As the Supreme Court of California ponders the validity of Prop 8, let's take a moment and contemplate the variety of tax issues which gay marriage presents, particularly in community property jurisdicitions such as California. Last summer, in the window between the In re MARRIAGE CASES decision, and the passing of Prop 8, approximately 18,000 gay marriages were solemnized in California. In many California counties marriage license applications were amended to denominate the applicants as "Party A" and "Party B" instead of "bride" and "groom." Thus, let's call these A/B marriages for brevity's sake, and refer to husband/wife unions as X/Y marriages.
Had Prop 8 not halted A/B marriages, the anticipated numbers of gay people marrying in California would have been impressive. The Williams Institute at UCLA School of Law estimates that there are 102,639 same-sex couples living in California; 51,319 of those are couples who were projected to marry in the next three years. In addition, it was anticipated that approximately 67,513 same-sex couples from other states would come to California to marry. That means that in just the next three years there might have been more than 230,000 taxpayers impacted by the outcome of In re MARRIAGE CASES.
At the federal level, the Defense of Marriage Act (DOMA) prohibits the recognition of such marriages by any federal agencies, including the IRS. This means that while for California purposes A/B couples incur the tax benefits and burdens of other married couples, they are treated as two unrelated individuals on their federal 1040. What concerns us is that in the "Defense of Marriage" politicians are allowing social policy to trump economic reality, triggering several tax anomalies.
For example, A/B couples are not subject to Code Secs. 267, 318, 1239, and 1041 despite standing in a marital relationship.
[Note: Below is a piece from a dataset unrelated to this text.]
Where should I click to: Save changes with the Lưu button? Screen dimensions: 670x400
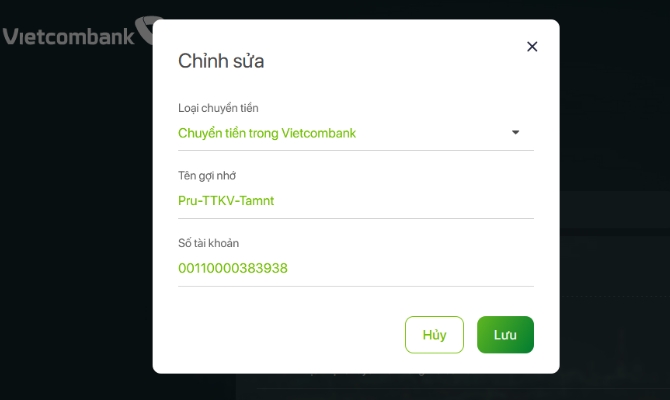505,335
From a strictly economic viewpoint the advantage of not being tagged with attribution, or being able to sell property at a loss to one's spouse, might mitigate or eclipse the disadvantages of not being able to file a joint return. But regardless of one's political leanings, the refusal to recognize A/B couples as an economic unit is sheer tax folly.
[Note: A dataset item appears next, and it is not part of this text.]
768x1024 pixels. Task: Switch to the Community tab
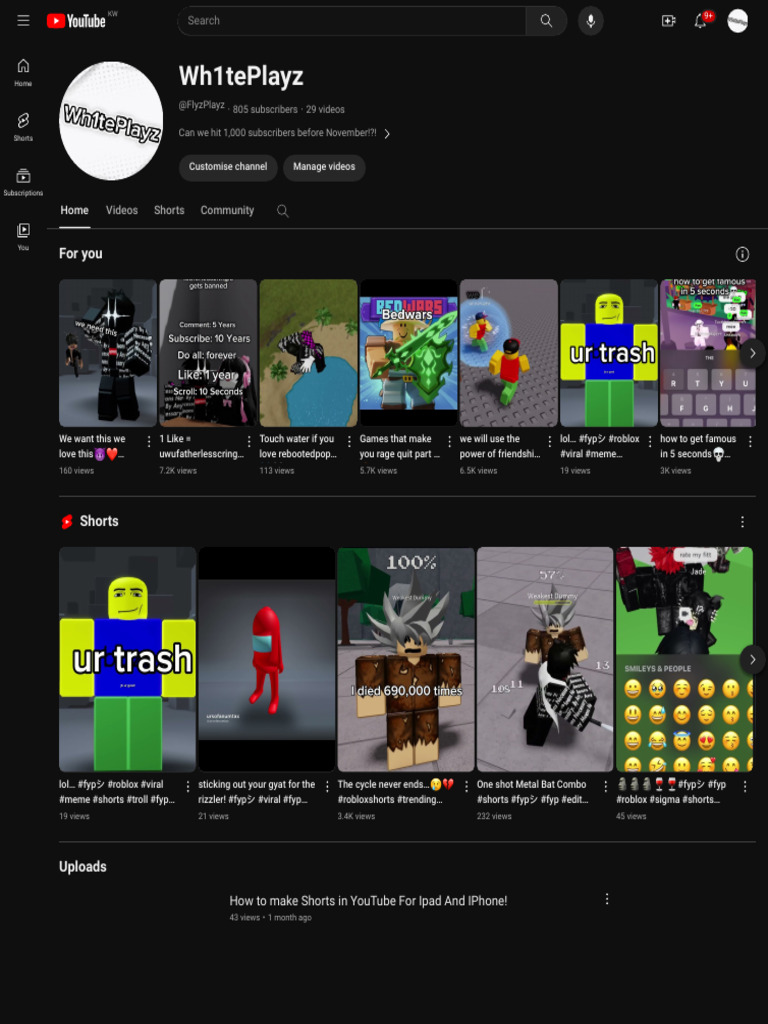tap(227, 210)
DOMA's tampering with family relationships extends beyond the A/B couple themselves. The basic rule in California is that a child born during a marriage and up to 300 days thereafter is presumed to be a child of both spouses and no adoption is necessary. But if the IRS and other federal agencies don’t recognize the marriage, will adoption be necessary for federal purposes? If no such adoption takes place then how will Code Secs. 267, 318, and 1239 apply to such family relationships? Will such child be considered a child of the taxpayer, and therefore a dependent, under Code Sec.152(c)(2)(A)?
Moreover, in refusing to recognize the legitimacy of a marriage contracted in California, the IRS is also negating the character of property held by A/B spouses as community property. This impinges on the bedrock U.S. Supreme Court doctrine that property rights are characterized under state law. The IRM at 25.18.1.1 states:
"Federal law determines how property is taxed, but state law determines whether, and to what extent, a taxpayer has "property" or "rights to property" subject to taxation. Aquilino v. United States, 363 U.S. 509 (1960); Morgan v. Commissioner, 309 U.S. 78 (1940). Accordingly, federal tax is assessed and collected based upon a taxpayer's state created rights and interest in property. "
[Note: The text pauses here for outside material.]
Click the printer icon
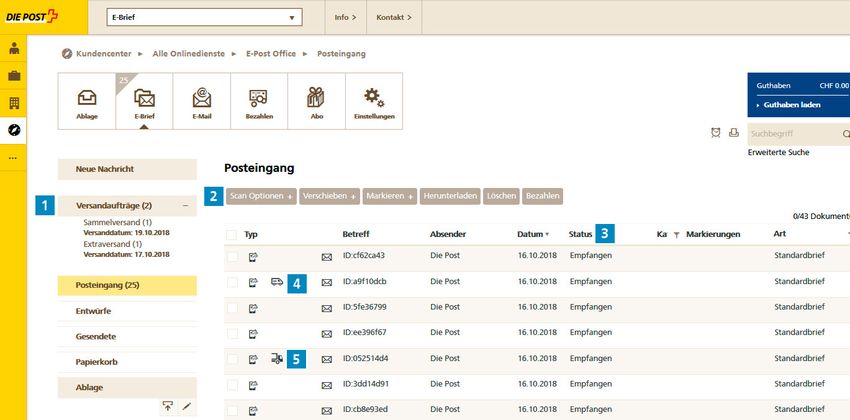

DOMA therefore directly conflicts with prior Supreme Court precedent and IRS policy. How will this play out? Will only ½ of community property be liable for the tax debts incurred by one spouse, contrary to how such property is treated in X/Y marriages? To which property will a federal tax lien of a debtor spouse in an A/B couple attach? Will such community property be considered joint tenancy property for federal purposes including inheritance? Tenancy-in-common property? Interestingly here’s what the IRM (at 25.18.1.1.3) says about community property and perhaps illustrates the contradictions in applying the DOMA statute to property owned by A/B couples:
"[t]he natural inclination to think in terms of "his" and "hers" must be discarded with regard to community property. It is inaccurate to refer to community property acquired by the wife as "the wife's income" or to community property acquired by the husband as "the husband's income." These terms have no meaning under community property law and instead reflect the inappropriate application of common law principles. Community property is simply property that both spouses share equally, just as partnership income is income that all partners share equally, regardless of which partner was responsible for acquiring the income on behalf of the partnership. "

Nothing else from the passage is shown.